Thursday, December 29, 2016

What I've Read: 100 Books in 2016

2016 is almost at a close, and it's certainly been a year filled with challenges and change!

Aside from the nitty-gritty, more difficult personal stuff: I started a new position at work, started a blog covering my witchcraft practice, and published more this year than any previous, excluding 2010, but those were all unpaid. This year? All paid gigs. I'm working for free no longer!

I started training myself in reading Tarot cards. I dabbled in brushing up on my French. I started practicing yoga and keeping a day planner (hey, no achievement is too small)!

I'm proud of myself for having reached my goal of 100 books. It's been a busy, messy, wonderful, challenging time!

Here's a round-up of my favorite books from the year:

Favorite Book Published in 2016:

Dark Matter by Blake Crouch!

[Data items]
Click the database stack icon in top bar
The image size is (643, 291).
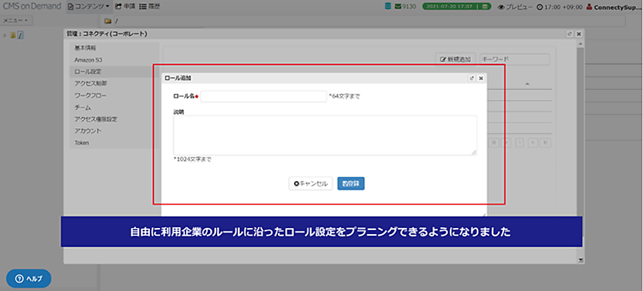pos(388,6)
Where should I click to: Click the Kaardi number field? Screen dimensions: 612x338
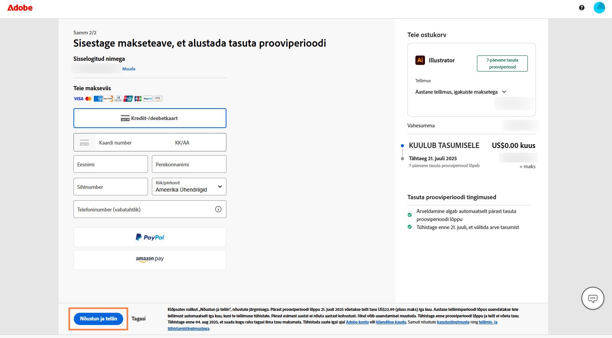point(130,143)
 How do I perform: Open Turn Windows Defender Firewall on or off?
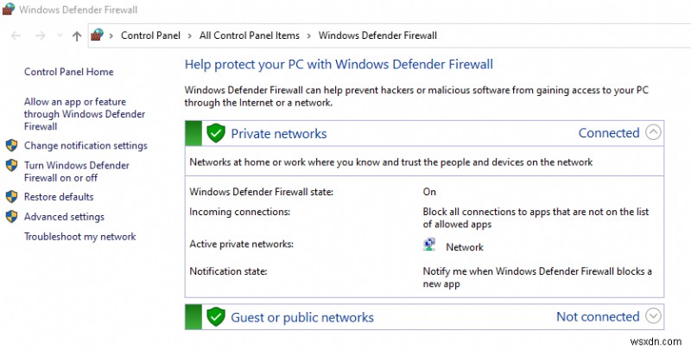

## Things to do
(A) Repeat the post about 2016 reading between "Aside from the" and "wonderful, challenging time!", inclusive.
(B) Write the next part of the post about 2016 reading, picking up after its last line.
The listing stands apart from the post about 2016 reading.

## Exercise responses
(A)
Aside from the nitty-gritty, more difficult personal stuff: I started a new position at work, started a blog covering my witchcraft practice, and published more this year than any previous, excluding 2010, but those were all unpaid. This year? All paid gigs. I'm working for free no longer!

I started training myself in reading Tarot cards. I dabbled in brushing up on my French. I started practicing yoga and keeping a day planner (hey, no achievement is too small)!

I'm proud of myself for having reached my goal of 100 books. It's been a busy, messy, wonderful, challenging time!

(B)
As I wrote in my post on this book, I don't usually read in the sci-fi/sci-fi thriller genre, but I'd heard so much hype about this book and was so intrigued by its description that I snapped it up from Blogging for Books as soon as I could. The twists in the plot, its philosophical themes, and its mysterious tone all made this one of the books published in 2016 that I enjoyed the most. I highly recommend it to one and all.


Favorite Classic Book:
Jane Eyre by Charlotte Bronte!


I don't know if it's possible for a classic to be underrated, but when I'd signed up for the BerkeleyX Book Club through EdX, I'd fully expected to find the book to be boring. Instead, it was a beautiful Gothic meditation on identity, loneliness, and love - as well as self-preservation, class division, and secrecy. It quickly became one of my favorites of all time.

Favorite Nonfiction Book:
A tie between A Field Guide to Getting Lost by Rebecca Solnit and Upstream by Mary Oliver.



Mary Oliver is definitely an American national treasure, whether it's through her poetry, scholarship, or nonfiction writing - check out my thoughts on Upstream here. Solnit's A Field Guide to Getting Lost was the first book I'd read in 2016, and it was a beautiful meditation on wandering and being lost, interspersed with history and memoir. 

Favorite Poetry Book:
Trebuchet by Danniel Schoonebeek!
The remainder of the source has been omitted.